====== SOURCE DOCUMENT ======

Jake Uminski, 2016 graduate of the intraoperative neuromonitoring (IONM) certificate program, has always been fascinated by the mysteries of the brain. “In high school, I loved psychology. I thought it was amazing that the brain controlled so much. From there, I fell in love with neuroanatomy and earned my Bachelor’s of Science degree in neuroscience from Boston University in May 2015,” said Uminski.
After graduating with his B.S., Uminski pondered his next step. “When I was in college, it seemed like the next step was to get either a PhD or MD. But with IONM, I was able to train for my new career in just one year at Labouré. Now I’ve found a career where I can take my passion into the workplace,” said Uminski.
It certainly helps that intraoperative neuromonitoring is one of the fastest growing medical industries, with an estimated 9% growth expected in the next ten years (source). In fact, qualified IONM graduates are in such high demand that Uminski had three job offers before he even completed the program. Now, as a neurophysiologist at Massachusetts General Hospital (MGH), he uses the education and clinical skills he received at Labouré College every day. “After graduating from Labouré, I was really prepared to do everything my job encompasses. The faculty and my clinical instructors at Labouré College went above and beyond to teach me what I needed to be successful as a neurophysiologist, which made me really attractive to employers,” said Uminski.
What Does an Intraoperative Neuromonitorist Do?

======

EXERCISE 1 ▸
In the profile of the IONM graduate, which university awarded Uminski his Bachelor of Science degree in neuroscience?
EXERCISE 2 ▸
Write out the part of the IONM graduate profile starting at "It certainly helps" and ending at "Intraoperative Neuromonitorist Do?", switching "neurophysiologist" to "neuromonitoring specialist".
EXERCISE 3 ▸
Proceed with the profile of the IONM graduate from the point where it stops.

====== EXTRACTED MATERIAL ======

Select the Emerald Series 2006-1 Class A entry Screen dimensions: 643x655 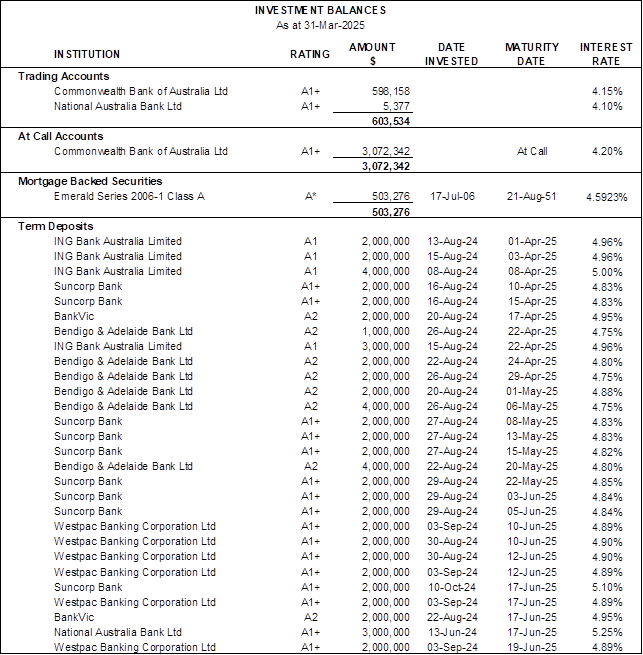129,196
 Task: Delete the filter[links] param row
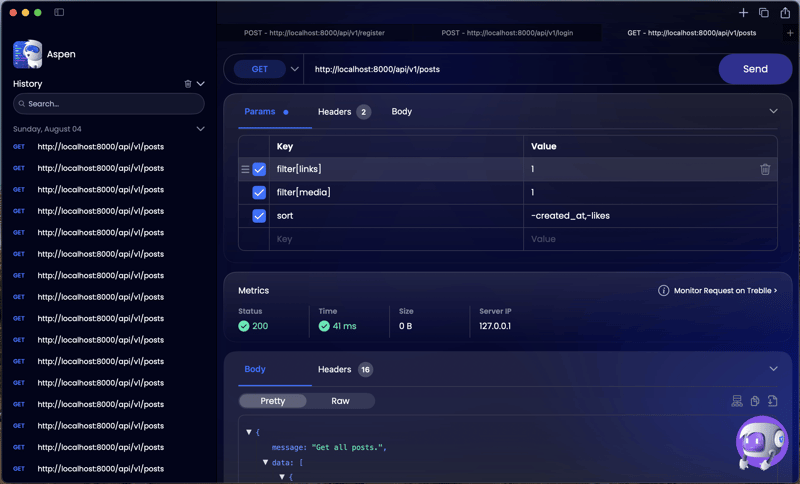click(x=765, y=169)
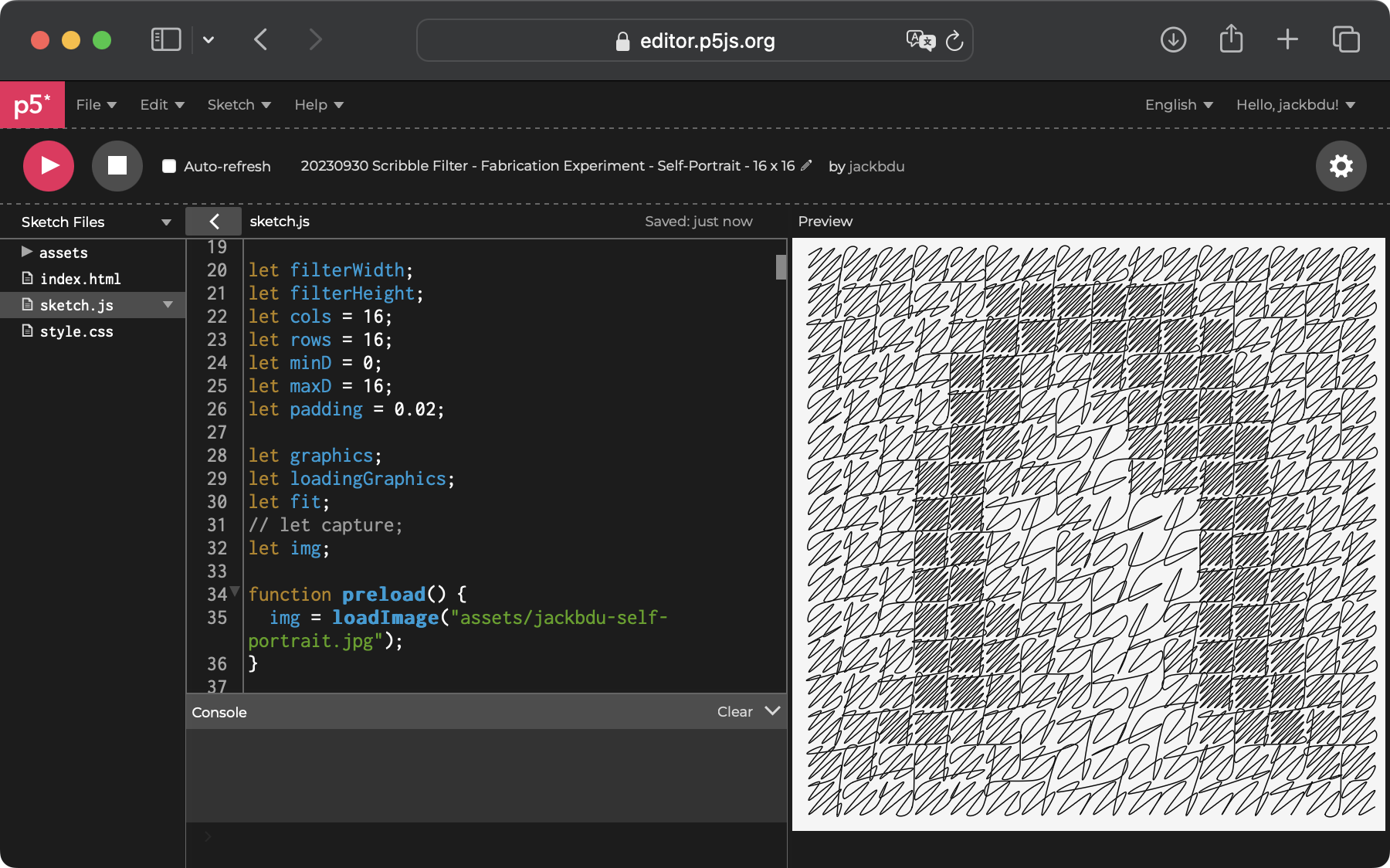Open the jackbdu author link

click(876, 167)
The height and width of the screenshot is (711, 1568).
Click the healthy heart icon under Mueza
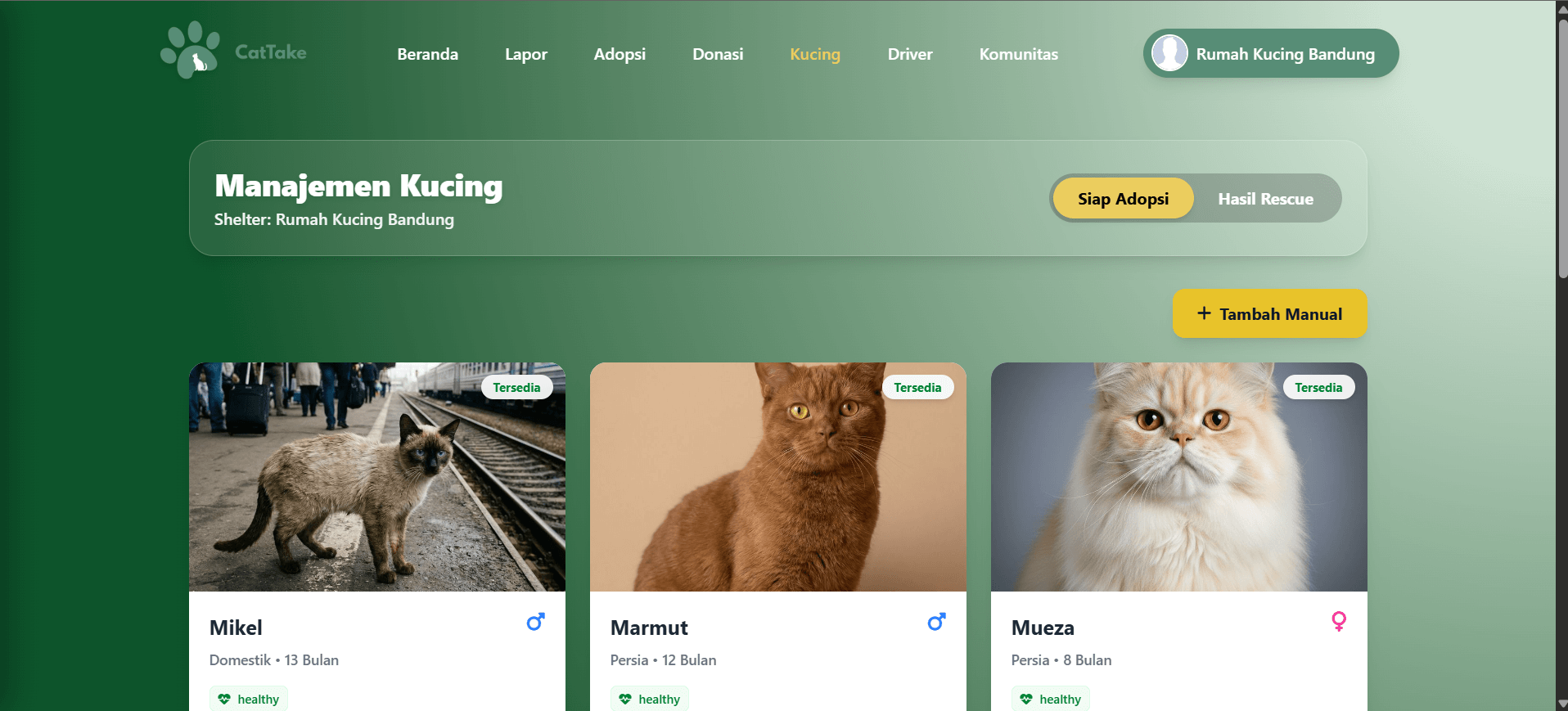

======

EXPECTED ANSWER 1 ▸
Boston University

EXPECTED ANSWER 2 ▸
It certainly helps that intraoperative neuromonitoring is one of the fastest growing medical industries, with an estimated 9% growth expected in the next ten years (source). In fact, qualified IONM graduates are in such high demand that Uminski had three job offers before he even completed the program. Now, as a neuromonitoring specialist at Massachusetts General Hospital (MGH), he uses the education and clinical skills he received at Labouré College every day. “After graduating from Labouré, I was really prepared to do everything my job encompasses. The faculty and my clinical instructors at Labouré College went above and beyond to teach me what I needed to be successful as a neuromonitoring specialist, which made me really attractive to employers,” said Uminski.
What Does an Intraoperative Neuromonitorist Do?

EXPECTED ANSWER 3 ▸
As a neurophysiologist at MGH, Uminski works with neurosurgeons and vascular surgeons in the operating room during surgeries that predominately concern the brain and spinal cord. “We can monitor motor and sensory pathways during a procedure and let the surgeons know if those systems are at risk. Our monitoring protects patients from paralysis due to surgical manipulations. Additionally, if we are assisting with a brain surgery, we can map out the areas of the brain where motor and speech live before the surgeons make any cuts. Now, surgeons are able to resect tumors much more aggressively than before because of the monitoring and mapping that take place during the surgery by intraoperative neuromonitorists,” says Uminski.
A Day in the Life of an Intraoperative Neuromonitor
A typical day for Uminski starts early. “As part of the team at MGH, I work four 10-hour days from 6:30 AM to 5:00 PM. We see all of our patients before surgery. We let them know what we’re doing and there’s some set up of the electrodes before we go into the operating room.” Once the surgery or procedure begins, the neuromonitorist is responsible for monitoring all of the modalities needed and communicating any changes to the surgeons.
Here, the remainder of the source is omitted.